Le porte-parole du président russe, Dmitri Peskov, a indiqué mardi que la Russie suivait de près les développements en Arménie et espérait que la situation se normaliserait prochainement dans le cadre de la législation. « L’Arménie est notre partenaire le plus proche, nous sommes unis par des relations historiques à l’Arménie, au peuple arménien », a-t-il souligné.

Le Conseil de la Fédération (chambre haute du parlement russe) a été plus concret au sujet de la situation en Arménie. Pour Igor Morozov, membre de la commission des affaires internationales, les protestations en Arménie sont « en tous points » identiques à la première étape du coup d’Etat en Ukraine. « L’Arménie est proche d’un coup d’Etat avec utilisation d’armes à feu, qui aura lieu si le président du pays Serge Sargsian ne tire pas les conclusions du Maïdan ukrainien », a-t-il affirmé mercredi à l’agence RIA Novosti. Il constate également « une participation énergique de l’ambassade des États-Unis en Arménie » aux manifestations à Erevan.

A la recherche de la justice sociale

Les experts russes ne partagent pourtant pas cet avis. Ils voient peu de traits communs entre la situation à Erevan et les protestations à Kiev. Les analystes font avant tout remarquer l’absence pour le moment de composant politique. Grigori Chvedov, rédacteur en chef du site Nœud caucasien, a dit à RBTH que la composante politique de ces protestations n’était pas encore formée, mais a ajouté qu’elle pourrait voir le jour « en cas de riposte trop sévère de la part des autorités ». Dans ce contexte, il a noté que « les dessous de la situation étaient liés à la recherche de la justice sociale et à l’absence de confiance d’une grande partie de la population arménienne envers différentes institutions publiques ».

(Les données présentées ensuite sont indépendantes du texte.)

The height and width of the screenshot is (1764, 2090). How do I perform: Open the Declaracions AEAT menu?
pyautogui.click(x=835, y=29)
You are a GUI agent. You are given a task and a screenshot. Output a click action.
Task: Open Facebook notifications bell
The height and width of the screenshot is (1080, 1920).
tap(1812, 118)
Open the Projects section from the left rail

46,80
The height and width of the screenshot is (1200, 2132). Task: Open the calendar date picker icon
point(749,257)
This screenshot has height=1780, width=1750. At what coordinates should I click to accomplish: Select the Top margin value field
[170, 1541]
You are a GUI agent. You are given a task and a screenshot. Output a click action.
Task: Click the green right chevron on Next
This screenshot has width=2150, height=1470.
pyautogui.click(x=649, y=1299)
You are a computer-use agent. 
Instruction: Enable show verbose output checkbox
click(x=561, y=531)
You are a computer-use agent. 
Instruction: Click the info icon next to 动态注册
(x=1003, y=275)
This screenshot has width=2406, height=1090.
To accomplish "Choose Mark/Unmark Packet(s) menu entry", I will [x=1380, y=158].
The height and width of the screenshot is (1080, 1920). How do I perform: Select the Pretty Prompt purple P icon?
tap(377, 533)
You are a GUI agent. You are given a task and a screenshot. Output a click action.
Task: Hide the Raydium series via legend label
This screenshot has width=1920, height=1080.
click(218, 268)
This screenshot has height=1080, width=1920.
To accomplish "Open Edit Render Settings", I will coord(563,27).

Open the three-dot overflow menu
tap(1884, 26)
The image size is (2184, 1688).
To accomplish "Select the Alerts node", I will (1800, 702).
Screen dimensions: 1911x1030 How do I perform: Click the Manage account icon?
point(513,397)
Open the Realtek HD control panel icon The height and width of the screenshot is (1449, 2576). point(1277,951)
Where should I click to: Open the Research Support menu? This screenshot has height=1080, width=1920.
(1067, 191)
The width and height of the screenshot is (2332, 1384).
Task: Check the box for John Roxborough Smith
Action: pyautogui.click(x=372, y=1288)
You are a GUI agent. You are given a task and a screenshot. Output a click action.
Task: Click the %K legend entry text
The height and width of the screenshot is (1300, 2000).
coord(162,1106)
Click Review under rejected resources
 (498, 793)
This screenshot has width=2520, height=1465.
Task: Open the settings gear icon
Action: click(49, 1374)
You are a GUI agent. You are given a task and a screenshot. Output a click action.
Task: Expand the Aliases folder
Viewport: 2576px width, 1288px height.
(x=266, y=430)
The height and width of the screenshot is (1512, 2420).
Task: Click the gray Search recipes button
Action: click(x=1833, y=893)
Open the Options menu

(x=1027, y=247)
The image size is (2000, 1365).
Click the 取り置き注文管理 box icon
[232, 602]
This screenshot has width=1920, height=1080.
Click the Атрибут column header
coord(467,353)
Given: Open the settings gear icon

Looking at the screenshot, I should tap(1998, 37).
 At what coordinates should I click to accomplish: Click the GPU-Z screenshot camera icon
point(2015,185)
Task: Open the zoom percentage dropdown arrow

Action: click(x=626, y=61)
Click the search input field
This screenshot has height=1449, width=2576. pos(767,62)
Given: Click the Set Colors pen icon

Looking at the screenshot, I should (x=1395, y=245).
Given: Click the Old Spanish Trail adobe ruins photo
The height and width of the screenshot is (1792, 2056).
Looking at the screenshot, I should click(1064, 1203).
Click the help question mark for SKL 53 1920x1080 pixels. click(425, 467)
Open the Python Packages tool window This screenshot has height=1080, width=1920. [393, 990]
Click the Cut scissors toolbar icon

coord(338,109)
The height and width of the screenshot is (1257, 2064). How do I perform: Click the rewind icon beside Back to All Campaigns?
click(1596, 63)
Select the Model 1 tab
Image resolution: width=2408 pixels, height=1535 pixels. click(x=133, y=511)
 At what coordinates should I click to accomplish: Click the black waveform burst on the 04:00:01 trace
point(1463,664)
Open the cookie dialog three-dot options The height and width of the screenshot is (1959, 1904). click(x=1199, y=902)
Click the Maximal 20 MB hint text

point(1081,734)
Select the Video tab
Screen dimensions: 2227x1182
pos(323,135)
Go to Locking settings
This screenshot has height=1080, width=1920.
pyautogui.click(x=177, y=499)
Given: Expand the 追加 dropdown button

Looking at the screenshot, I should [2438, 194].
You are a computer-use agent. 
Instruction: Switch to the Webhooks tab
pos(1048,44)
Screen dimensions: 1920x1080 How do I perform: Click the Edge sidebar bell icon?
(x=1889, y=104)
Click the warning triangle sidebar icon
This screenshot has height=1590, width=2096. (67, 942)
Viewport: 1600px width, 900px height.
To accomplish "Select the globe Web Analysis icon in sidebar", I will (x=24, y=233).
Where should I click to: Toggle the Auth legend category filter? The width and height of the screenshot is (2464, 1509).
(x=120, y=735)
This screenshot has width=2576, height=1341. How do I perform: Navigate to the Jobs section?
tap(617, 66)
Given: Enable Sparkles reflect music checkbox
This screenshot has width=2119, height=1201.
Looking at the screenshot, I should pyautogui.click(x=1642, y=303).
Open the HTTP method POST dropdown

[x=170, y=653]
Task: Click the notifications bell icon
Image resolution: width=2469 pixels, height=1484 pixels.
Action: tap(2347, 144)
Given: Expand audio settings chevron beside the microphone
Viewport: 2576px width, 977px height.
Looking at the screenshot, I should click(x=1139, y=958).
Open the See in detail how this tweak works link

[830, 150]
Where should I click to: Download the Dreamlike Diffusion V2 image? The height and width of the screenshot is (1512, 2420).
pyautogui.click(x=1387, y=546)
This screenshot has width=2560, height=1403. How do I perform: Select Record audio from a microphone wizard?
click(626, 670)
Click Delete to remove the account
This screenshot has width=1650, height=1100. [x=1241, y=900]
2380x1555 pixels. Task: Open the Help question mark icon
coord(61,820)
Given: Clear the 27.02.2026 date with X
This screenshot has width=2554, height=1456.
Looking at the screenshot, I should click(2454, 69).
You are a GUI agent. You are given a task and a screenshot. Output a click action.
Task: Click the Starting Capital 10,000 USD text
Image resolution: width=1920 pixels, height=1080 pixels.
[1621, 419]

Sergueï Markedonov, politologue spécialiste des problèmes du Caucase, fait observer que les différentes forces politiques d’opposition en Arménie restent pour l’instant à l’écart des protestations. En effet, les médias ont annoncé que les manifestants s’étaient organisés par le biais des réseaux sociaux sous le slogan « Non au pillage ». A Kiev, rappelle-t-il, les protestations ont été rapidement rejointes par l’opposition, notamment par l’actuel premier ministre Arseni Iatseniouk et le maire de Kiev Vitali Klitchko. Sergueï Markedonov met en relief la nature « intérieure » arménienne des manifestations, niant toute ingérence extérieure comme origine, et relève « la riche culture protestataire » des Arméniens. Il attire également l’attention sur le fait qu’à la différence du mouvement à Kiev, les manifestants d’Erevan ne se demandent pas si l’Arménie doit être avec la Russie ou l’Occident.

Tentatives de récupération

Il existe toutefois des tentatives « de récupérer les protestations » engendrées par les problèmes sociaux et économiques pour les canaliser vers le champ politique sur le modèle du Maïdan, et ce avec un accent antirusse, a indiqué à RBTH Alexeï Martynov, directeur de l’Institut des Etats nouveaux. Il a rappelé les informations des médias annonçant l’arrivée à Erevan de plusieurs activistes ukrainiens. Cependant, il estime que les états d’esprit régnant en Arménie et les sympathies du pays pour la Russie rendent impossibles des manifestations sous des slogans antirusses.